Been trying to get to grips with how Raycasting works and something that bothered me was that raycasting works with colliders, not rendered meshes. However the way it seems to be used (for example in the scripting reference) is that it refers to the underlying mesh for rendering, which may not be the same. Its entirely possible to have the mesh for rendering and the mesh for collisions to be completely different (not quite sure why you would do this, but it is possible). What happens in this situation?
I guess that the RaycastHit.textureCoord just returns the UV reference for the collider mesh, as this is the only thing it knows. Then when this the associated script tries to do something intelligent to the rendered mesh it just results in garbage. Am I right? Or have I not understood how this all works?

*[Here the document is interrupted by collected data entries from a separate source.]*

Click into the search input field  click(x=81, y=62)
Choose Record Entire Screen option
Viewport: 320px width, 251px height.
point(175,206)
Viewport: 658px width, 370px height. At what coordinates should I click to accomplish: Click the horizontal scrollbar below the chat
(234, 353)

You’re absolutely right Only the MeshCollider will actually return textureCoords, all other colliders don’t have UVs. Of course the returned coordinates belongs to the collision mesh and has no relation to the visible representation. Keep in mind that a gameobject can only have a collider without any renderer.

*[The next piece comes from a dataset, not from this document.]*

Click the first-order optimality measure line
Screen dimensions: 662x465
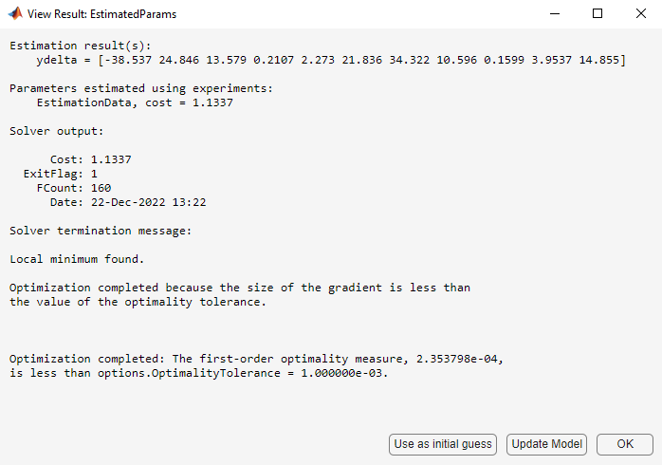pyautogui.click(x=256, y=359)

By default the MeshCollider uses the same mesh as the MeshRenderer, but you can use different meshes if you like. Of course if you do, the physical representation is different from the visual representation.
The MeshFilter mesh is assigned to the mesh collider when the latter is created, but after that you may assign a different mesh to the collider at any time, by script or in the Editor. The collider mesh isn’t automatically updated too, thus modifying the MeshFilter mesh by script doesn’t affect the collider - you must assign the new mesh to collider.sharedMesh in order to update it. Finally, textureCoord only works for mesh colliders - primitive colliders like sphere, cube or capsule set it to Vector2.zero.